Sorry, I fell off the blogging scene again for a bit. Things have been difficult. My Grandma Marge was on Hospice for a little over a week and then she passed away on Wednesday, March 1st, 2017. I also came down with walking Pneumonia the day before she died. Because I came down with walking pneumonia, I had to do a lot of grieving alone. My grandmother was a believer, and so I did not “grieve as those with no hope” (1 Thess. 4:13-18). But, I still did grieve. And I am sure I will again at times like I do for others I have lost before. Going to visit my grandma in the hospital where she was in hospice was difficult. Mostly because I felt helpless. What is there to do for someone who is dying? I eventually learned that the best thing you could do was be there. Grandma Marge was surrounded every day during her last days. Between the times I was with her in hospice and her memorial service I attended despite my walking pneumonia I realized that I wanted to leave a legacy like her. I want to be known as someone who made it through some difficult things but, in the end, instead of becoming bitter, poured out love on others. It is when you really love God that you can really love others. When you truly love others, you will never face life alone; not even your last moments.

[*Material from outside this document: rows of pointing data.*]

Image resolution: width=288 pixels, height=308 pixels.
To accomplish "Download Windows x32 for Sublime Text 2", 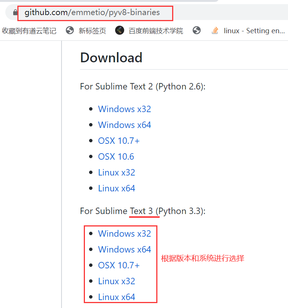I will [x=125, y=109].
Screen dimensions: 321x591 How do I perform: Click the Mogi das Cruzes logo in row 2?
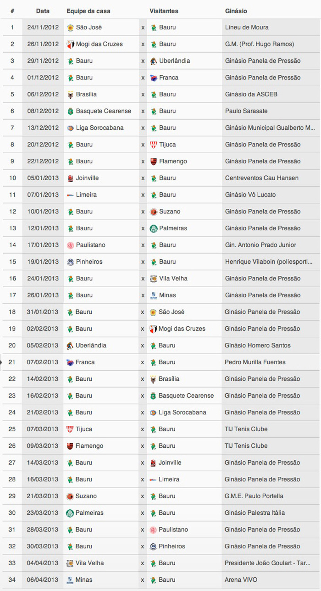click(x=70, y=45)
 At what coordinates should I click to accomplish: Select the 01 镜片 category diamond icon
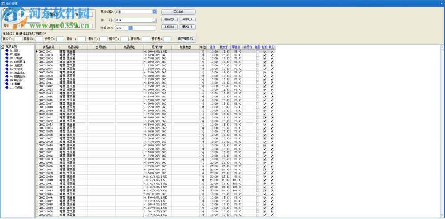tap(7, 51)
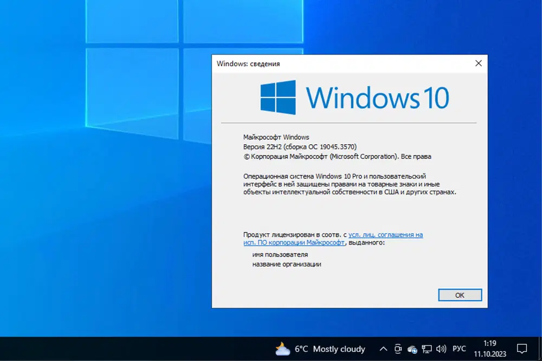The height and width of the screenshot is (361, 542).
Task: Open the Microsoft license agreement link
Action: point(385,234)
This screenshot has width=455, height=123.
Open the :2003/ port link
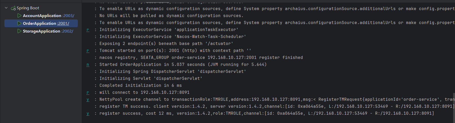(x=68, y=16)
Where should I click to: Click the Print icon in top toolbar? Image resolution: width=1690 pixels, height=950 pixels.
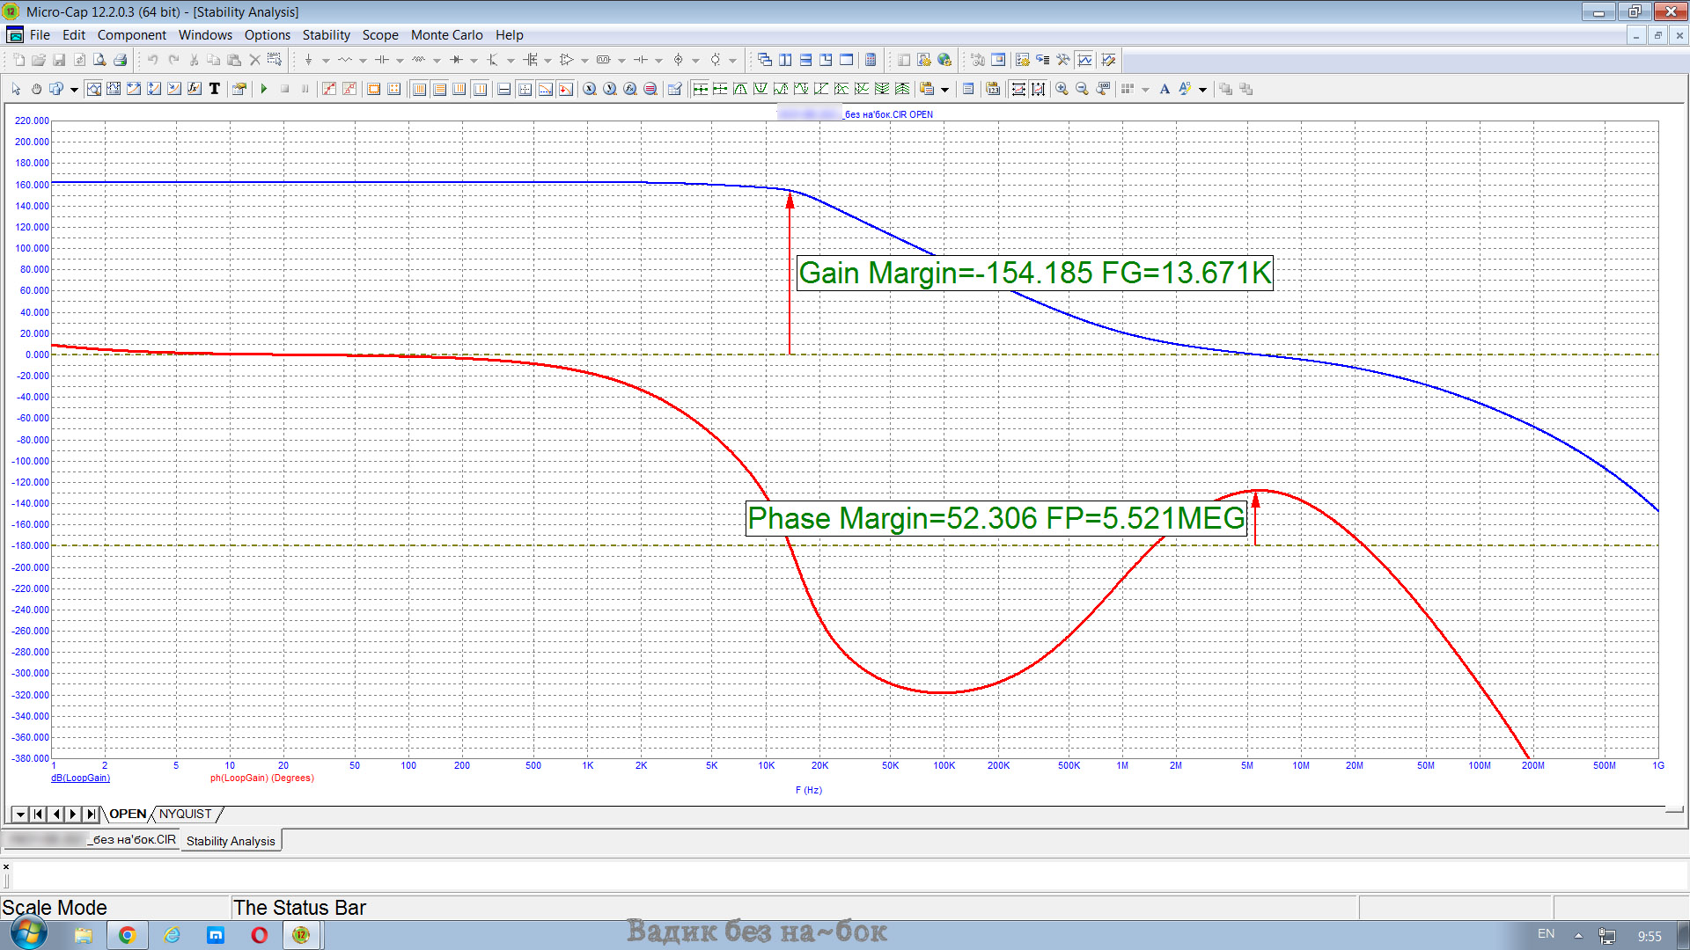coord(121,60)
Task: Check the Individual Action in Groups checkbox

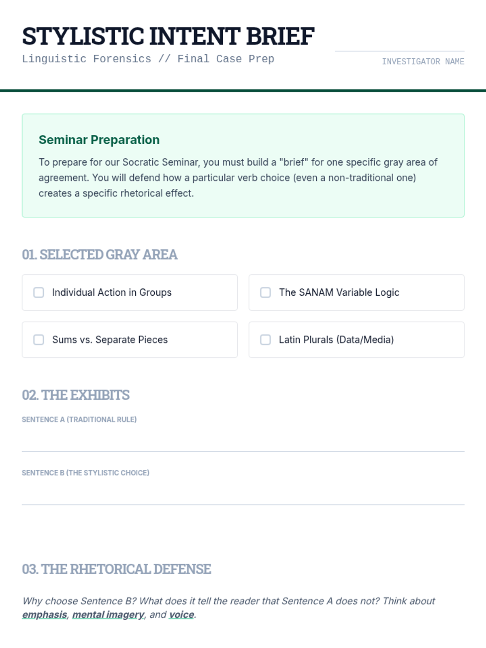Action: [39, 292]
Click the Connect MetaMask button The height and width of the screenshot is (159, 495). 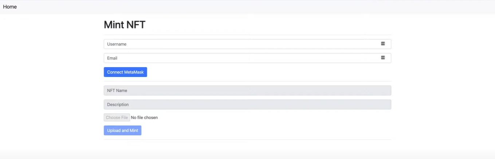pyautogui.click(x=125, y=72)
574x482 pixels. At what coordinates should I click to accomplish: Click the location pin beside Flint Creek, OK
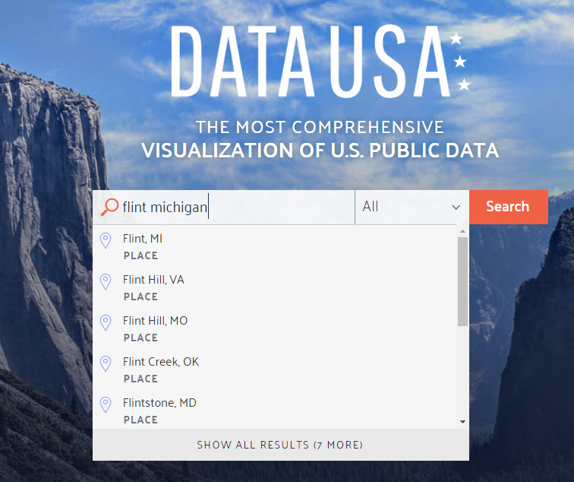point(106,364)
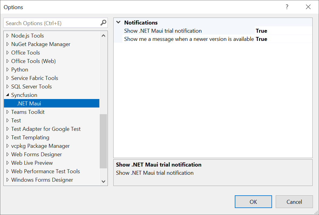Toggle Show .NET Maui trial notification value

[x=261, y=31]
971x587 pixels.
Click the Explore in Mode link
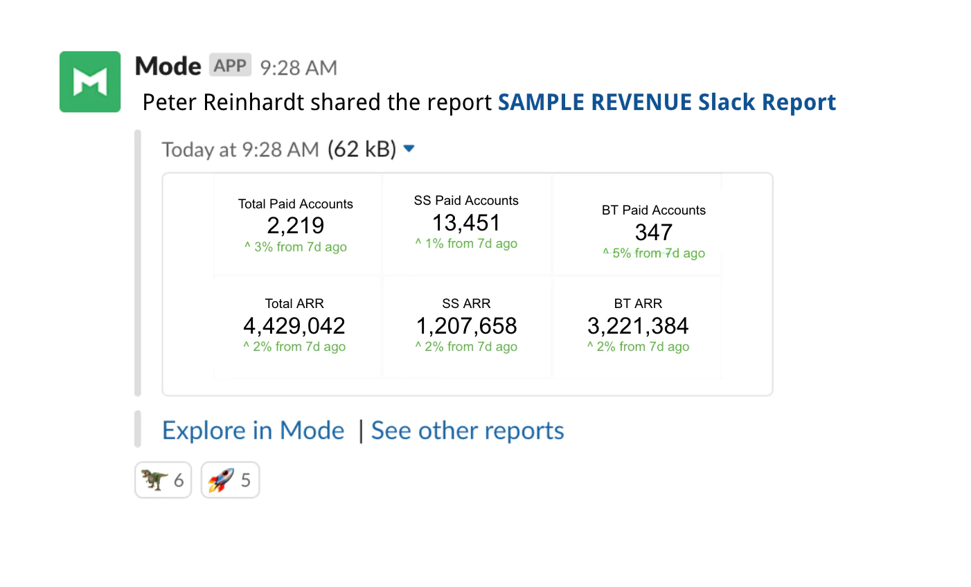[253, 431]
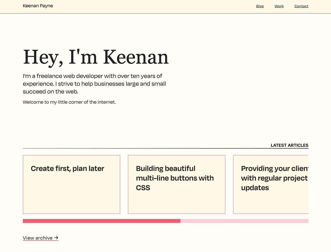Click the Keenan Payne site name
The height and width of the screenshot is (252, 331).
[38, 6]
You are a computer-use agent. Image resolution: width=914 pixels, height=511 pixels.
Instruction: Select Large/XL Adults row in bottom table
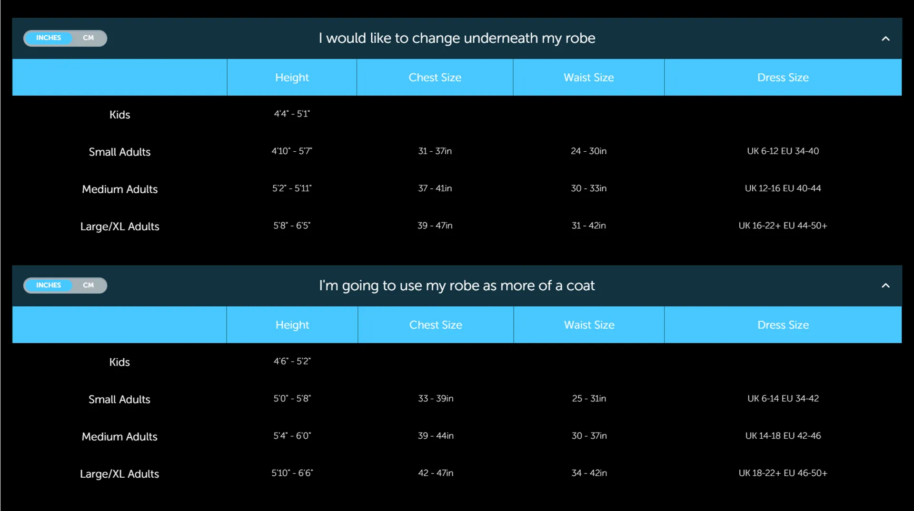(457, 473)
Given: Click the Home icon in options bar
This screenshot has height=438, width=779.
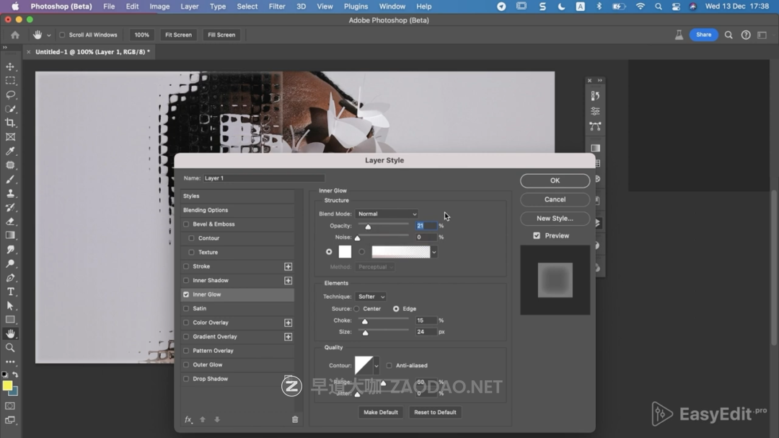Looking at the screenshot, I should coord(15,35).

One of her days in hospice, she had a “good” day. She knew who I was and we got to sing some hymns together. (with the help of Reba McEntire’s newest CD you can purchase here.) But before we started singing, she actually asked me about work. She asked me if I wanted her to talk to my boss. I kept telling her no and that I would handle it. I kept telling her not to worry about it. She would not let it go. This was typical of grandma. She kept asking, “what are you going to do? Are you sure you don’t want my help?” I kept telling her I wasn’t sure what I was going to do but that it was going to be ok and for her not to worry about it. ” I don’t know was not a sufficient response for her. So eventually I came up with the following response, ” Grandma, you know what I will do? I will work at my job like I am working for God, doing the best I can. If my best is not sufficient for my bosses than that is not where God wants me to be anymore. If that is true, he will open up another job for me. So, I will work hard, apply for a different job and if God wants me to stay; then I will stay. If he moves me to a different job; then I will go.” That seemed to be a sufficient answer because then she smiled, I kissed her forehead, and we went back to talking and eventually started singing together.
I will work hard, I will make it through my difficulties with strength, stubbornness, and fortitude and I will love and be loved.